En segundo lugar, debe dejar avanzar a quienes puedan hacerlo y ayudar a quienes no sean capaces de alcanzar los objetivos, por los motivos que sea. No puede frenar las opciones de mejora de los alumnos que no tengan ningún problema para estudiar, que es lo que se ha hecho durante estos meses. Si tenemos un 10-15% de estudiantes vulnerables, habrá que diseñar una estrategia para ellos, porque si no lo que vamos a conseguir es que el porcentaje restante vaya abandonando la enseñanza pública rumbo a la concertada, que, al parecer, allí si se puede avanzar.
En tercer lugar, es imprescindible exigir la corresponsabilidad del propio estudiante, esto es, sin el alumno, sin su interés, sin su dedicación, sin su compromiso, ningún sistema educativo puede funcionar.

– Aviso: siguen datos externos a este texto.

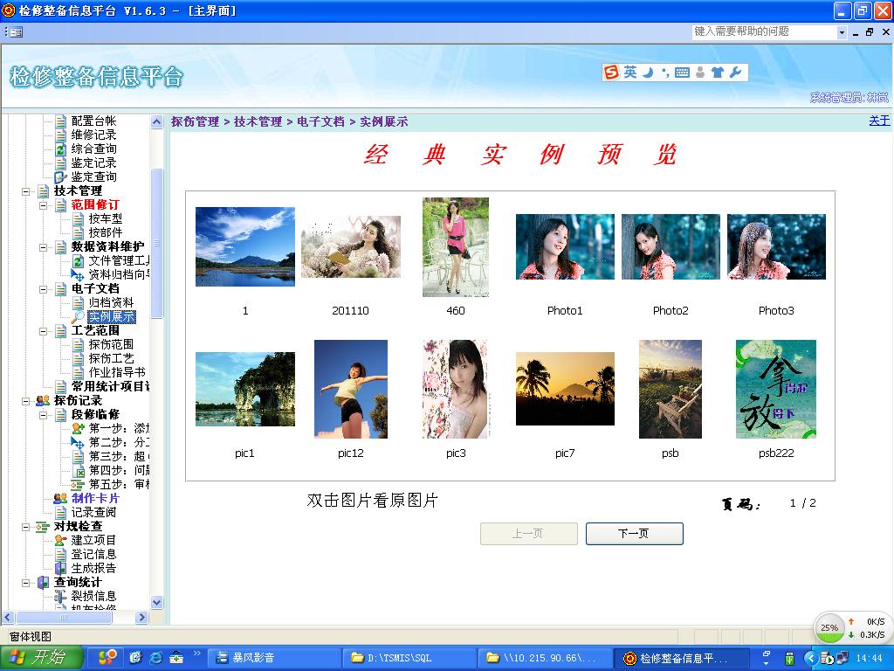
Task: Click the Sogou keyboard icon in IME bar
Action: coord(682,73)
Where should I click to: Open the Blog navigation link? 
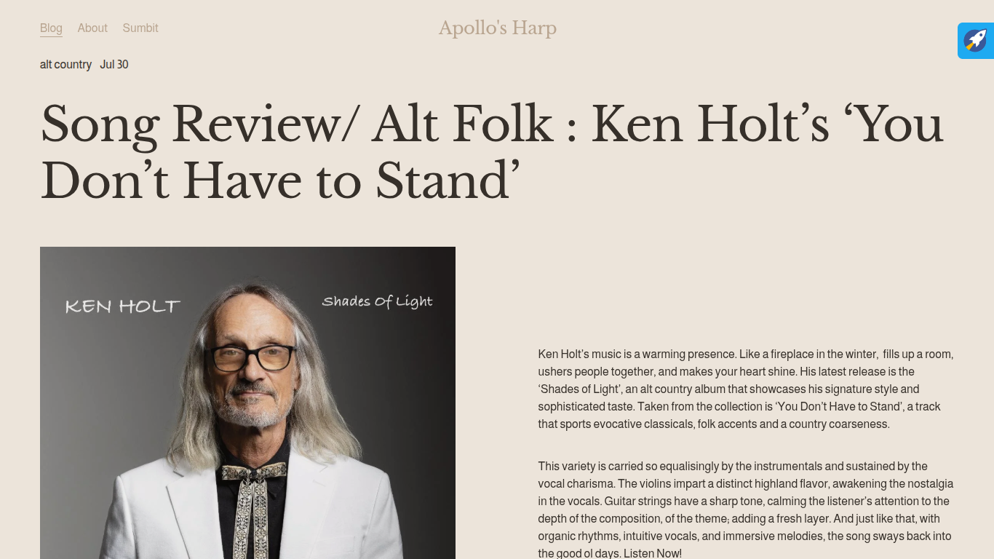tap(51, 28)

No olvidemos que esto ocurre desde hace décadas en la enseñanza tradicional, viene de lejos. Es un problema de fondo, del valor que hemos de darle a lo público, de la percepción del saber y de lo educativo. De lo que significa el deber. De lo que significa el derecho. De cómo se construye una sociedad. De si la función de la escuela es cuidar o enseñar y de tantas otras cuestiones que no caben ahora en este artículo. Un sistema público y gratuito tiene que tener alguna contraprestación, y esto es algo que jamás debimos olvidar. A cambio de un pupitre, de una matrícula, de libros de texto, comedores, desayunos o tabletas en esta pandemia (que todos pagamos) el sistema debe recibir compromiso y dedicación (y esto se mama en casa).
Si realmente el virus sigue entre nosotros, si como dice la OMS debemos estar preparados para un rebrote en otoño, si de verdad tenemos que ser previsores y precavidos y adelantarnos a posibles escenarios y si, como afirma la comunidad científica, tardaremos aún entre seis meses y un año en tener una vacuna o tratamiento efectivo, ¿no deberíamos actuar prudentemente y transmitir, igualmente, prudencia en los medios? ¿No podríamos tener preparada una respuesta virtual, a distancia, para afrontar unos meses que podrían ser complicados? ¿De verdad que la solución es acortar medio metro entre los alumnos? Desde luego, ya que el de Educación vaga sin rumbo, la papa caliente la tiene el Ministerio de Sanidad, que debe responder. ¿Es segura así esta vuelta en septiembre? ¿Podemos flexibilizar las distancias de seguridad en función de nuestros intereses?